───── GIVEN RECORDS

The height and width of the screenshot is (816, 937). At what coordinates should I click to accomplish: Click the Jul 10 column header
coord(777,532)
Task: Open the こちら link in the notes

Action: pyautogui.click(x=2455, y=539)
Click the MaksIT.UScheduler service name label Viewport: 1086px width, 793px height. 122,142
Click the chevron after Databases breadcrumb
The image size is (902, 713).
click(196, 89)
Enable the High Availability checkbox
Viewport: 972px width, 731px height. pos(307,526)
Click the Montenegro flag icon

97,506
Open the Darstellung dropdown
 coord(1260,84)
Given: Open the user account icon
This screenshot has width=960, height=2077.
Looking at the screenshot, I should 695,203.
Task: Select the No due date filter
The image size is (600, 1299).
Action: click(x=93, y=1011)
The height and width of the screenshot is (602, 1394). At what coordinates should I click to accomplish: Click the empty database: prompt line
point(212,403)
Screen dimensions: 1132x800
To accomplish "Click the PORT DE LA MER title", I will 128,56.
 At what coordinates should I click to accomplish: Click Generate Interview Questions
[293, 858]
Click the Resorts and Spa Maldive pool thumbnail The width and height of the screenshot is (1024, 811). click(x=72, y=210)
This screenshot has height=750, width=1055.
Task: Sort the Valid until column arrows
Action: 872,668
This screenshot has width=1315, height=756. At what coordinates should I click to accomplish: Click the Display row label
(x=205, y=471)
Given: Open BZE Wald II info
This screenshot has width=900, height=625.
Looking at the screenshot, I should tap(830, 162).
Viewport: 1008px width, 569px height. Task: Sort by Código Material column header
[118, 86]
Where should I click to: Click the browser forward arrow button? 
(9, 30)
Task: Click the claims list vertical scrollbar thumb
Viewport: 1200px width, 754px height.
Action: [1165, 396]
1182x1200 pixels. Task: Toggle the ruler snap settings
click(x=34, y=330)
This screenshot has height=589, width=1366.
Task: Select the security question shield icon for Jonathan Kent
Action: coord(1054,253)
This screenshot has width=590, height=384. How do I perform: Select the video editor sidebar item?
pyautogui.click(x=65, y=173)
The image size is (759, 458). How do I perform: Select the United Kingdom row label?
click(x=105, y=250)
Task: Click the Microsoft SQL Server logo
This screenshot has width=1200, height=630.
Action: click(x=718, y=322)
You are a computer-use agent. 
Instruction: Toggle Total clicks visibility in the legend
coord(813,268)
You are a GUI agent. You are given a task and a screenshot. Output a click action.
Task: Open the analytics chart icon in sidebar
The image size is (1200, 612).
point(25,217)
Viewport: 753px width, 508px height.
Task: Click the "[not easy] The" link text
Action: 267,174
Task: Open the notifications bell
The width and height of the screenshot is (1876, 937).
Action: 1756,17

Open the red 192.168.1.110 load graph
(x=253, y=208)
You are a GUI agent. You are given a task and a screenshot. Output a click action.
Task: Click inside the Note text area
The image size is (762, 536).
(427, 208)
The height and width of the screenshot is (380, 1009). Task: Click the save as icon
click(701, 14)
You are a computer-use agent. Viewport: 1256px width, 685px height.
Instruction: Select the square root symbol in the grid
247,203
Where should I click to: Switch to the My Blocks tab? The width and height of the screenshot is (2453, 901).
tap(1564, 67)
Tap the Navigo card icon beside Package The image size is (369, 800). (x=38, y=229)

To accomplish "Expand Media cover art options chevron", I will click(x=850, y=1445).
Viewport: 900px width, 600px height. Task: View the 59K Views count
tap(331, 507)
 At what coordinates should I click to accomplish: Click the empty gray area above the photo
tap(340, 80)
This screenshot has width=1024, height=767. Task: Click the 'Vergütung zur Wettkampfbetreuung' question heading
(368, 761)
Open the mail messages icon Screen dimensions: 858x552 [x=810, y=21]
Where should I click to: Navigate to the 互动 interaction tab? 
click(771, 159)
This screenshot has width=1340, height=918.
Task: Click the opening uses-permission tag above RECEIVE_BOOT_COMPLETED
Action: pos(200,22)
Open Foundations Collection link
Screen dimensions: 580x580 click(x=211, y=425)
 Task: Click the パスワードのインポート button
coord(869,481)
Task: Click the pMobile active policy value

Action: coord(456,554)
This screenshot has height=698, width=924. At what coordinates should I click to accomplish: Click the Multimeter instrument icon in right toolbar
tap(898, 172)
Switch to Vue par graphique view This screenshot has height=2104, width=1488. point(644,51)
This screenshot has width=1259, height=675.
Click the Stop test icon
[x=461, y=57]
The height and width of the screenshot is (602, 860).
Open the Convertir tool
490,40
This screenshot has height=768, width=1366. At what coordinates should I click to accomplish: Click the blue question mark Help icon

──────────

* _DIRECTIONS_
Search the data above for the word "chevron". Copy each line it is in.

* _SOLUTION FOR THIS TASK_
Click the chevron after Databases breadcrumb
To accomplish "Expand Media cover art options chevron", I will click(x=850, y=1445).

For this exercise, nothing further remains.